See all of the improvements to the CarveWright Version C under PRODUCTS at the CarveWright website.

By the way: ajb & arthurb are the same person and his experience with an A model CompuCarve was 3 years ago. His only posts he has made in this forum are negative ones about the CarveWright.

The fact that LHR has lasted since 2006 and has so many HAPPY customers is proof of continual improvements to its products and customer service. When looking at bad reviews make sure you note the date of the review and references to "I had one 3 years ago and...". Also, direct your questions about a new machine to someone that knows, so that you can be provided correct information about what the machine can or cannot do (many purchased from salesman that had never even heard of it before). There are also a lot of tools in place now to assist customers in knowing how to properly use the machine and become a happy Carvoholic.


----------



## Mike (Nov 22, 2004)

I can only say I have had excellent customer service from CarveWright. That is pretty good considering I bought a used CompuCarve model A that was reconditioned from the 2nd owner.
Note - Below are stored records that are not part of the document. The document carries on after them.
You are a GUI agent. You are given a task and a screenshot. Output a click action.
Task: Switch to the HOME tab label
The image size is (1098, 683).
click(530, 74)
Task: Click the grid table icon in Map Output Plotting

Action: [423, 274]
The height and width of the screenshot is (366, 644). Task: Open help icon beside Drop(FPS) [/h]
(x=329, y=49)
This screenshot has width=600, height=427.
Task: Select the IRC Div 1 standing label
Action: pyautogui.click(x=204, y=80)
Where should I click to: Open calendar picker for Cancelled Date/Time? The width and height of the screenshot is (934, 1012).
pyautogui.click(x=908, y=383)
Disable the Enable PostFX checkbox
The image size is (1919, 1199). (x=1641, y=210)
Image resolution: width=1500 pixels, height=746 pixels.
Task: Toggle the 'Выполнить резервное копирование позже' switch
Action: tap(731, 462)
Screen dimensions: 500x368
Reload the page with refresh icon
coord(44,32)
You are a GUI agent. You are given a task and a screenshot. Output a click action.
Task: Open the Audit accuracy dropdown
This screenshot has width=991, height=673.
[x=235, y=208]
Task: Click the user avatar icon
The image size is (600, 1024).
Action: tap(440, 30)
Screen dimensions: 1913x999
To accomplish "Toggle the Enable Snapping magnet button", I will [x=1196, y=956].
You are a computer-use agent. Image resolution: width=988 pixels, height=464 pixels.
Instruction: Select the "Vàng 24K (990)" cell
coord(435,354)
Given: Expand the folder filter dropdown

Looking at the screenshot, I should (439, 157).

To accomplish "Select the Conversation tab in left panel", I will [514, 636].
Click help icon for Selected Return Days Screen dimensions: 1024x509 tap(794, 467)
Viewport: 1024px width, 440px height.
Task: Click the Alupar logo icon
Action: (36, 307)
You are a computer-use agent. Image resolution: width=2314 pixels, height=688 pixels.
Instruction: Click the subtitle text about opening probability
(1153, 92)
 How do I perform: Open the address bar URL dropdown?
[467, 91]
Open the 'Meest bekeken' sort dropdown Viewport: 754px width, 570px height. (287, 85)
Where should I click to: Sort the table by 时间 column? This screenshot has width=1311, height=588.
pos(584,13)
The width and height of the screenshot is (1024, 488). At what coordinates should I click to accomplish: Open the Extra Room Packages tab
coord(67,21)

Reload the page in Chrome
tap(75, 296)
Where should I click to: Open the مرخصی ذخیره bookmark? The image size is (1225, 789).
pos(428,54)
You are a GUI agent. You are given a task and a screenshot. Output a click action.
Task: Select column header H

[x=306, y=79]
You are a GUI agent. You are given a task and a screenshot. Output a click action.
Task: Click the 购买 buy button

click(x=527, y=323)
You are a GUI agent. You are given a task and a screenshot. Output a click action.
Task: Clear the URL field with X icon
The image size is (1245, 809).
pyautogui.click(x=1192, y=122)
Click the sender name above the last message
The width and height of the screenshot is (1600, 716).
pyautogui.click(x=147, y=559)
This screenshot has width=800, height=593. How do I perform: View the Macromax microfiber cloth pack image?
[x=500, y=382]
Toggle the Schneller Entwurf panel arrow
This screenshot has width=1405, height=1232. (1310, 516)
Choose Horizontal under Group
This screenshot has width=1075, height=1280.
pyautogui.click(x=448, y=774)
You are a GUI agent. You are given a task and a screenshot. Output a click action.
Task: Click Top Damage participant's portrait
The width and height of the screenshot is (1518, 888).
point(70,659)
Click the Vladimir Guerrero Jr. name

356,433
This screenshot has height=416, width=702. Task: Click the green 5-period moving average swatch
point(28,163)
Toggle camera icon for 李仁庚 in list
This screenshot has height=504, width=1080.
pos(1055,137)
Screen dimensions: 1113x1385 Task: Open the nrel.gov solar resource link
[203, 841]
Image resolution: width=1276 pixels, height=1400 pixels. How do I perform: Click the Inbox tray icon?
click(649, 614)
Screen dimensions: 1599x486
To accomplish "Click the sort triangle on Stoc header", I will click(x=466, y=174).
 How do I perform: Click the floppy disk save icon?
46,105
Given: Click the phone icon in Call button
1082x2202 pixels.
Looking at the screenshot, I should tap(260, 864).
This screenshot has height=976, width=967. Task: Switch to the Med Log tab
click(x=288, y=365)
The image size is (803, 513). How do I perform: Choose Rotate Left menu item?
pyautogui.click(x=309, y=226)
I feel they go way beyond what most companies do.


----------



## bjbethke (Sep 1, 2011)

rharveyva said:


> Does any have the new version c of the carvewright? Is it just a new label on the same ole machine? Any thought for a hobbyist?




Hi this is my first post on this forum; I was looking for information about the Triton 9 amp, Midi-Router and in my search a member from this forum stated he had a Manual for the Triton Router. I was forced to join to download it:cray:

Looking through this form I found this post about the CarveWright CNC unit. I think the CarveWright CNC unit is a great carving machine. I purchased my first CW in Dec. 2007 it was a Model “B” you do need to know how the unit works and when the machine gives you an Error message then know why the message is there.

Most problems are user error or too much carving dust in the switches or the sensors. It did take me about a year to truly learn and fix the machine. I also purchased a used model “A” unit and it did take a few days to fix it with all original parts I wanted too keep it that way.

I don’t have the model “C” unit, but I did up date my “B” unit with model “C” parts. The best improvement was to update the old QC unit with the new carve tight chuck.

I purchased my unit new in 2007 and LHR fixed it two times with for free shipping and repairs. Since then I always fix things my self.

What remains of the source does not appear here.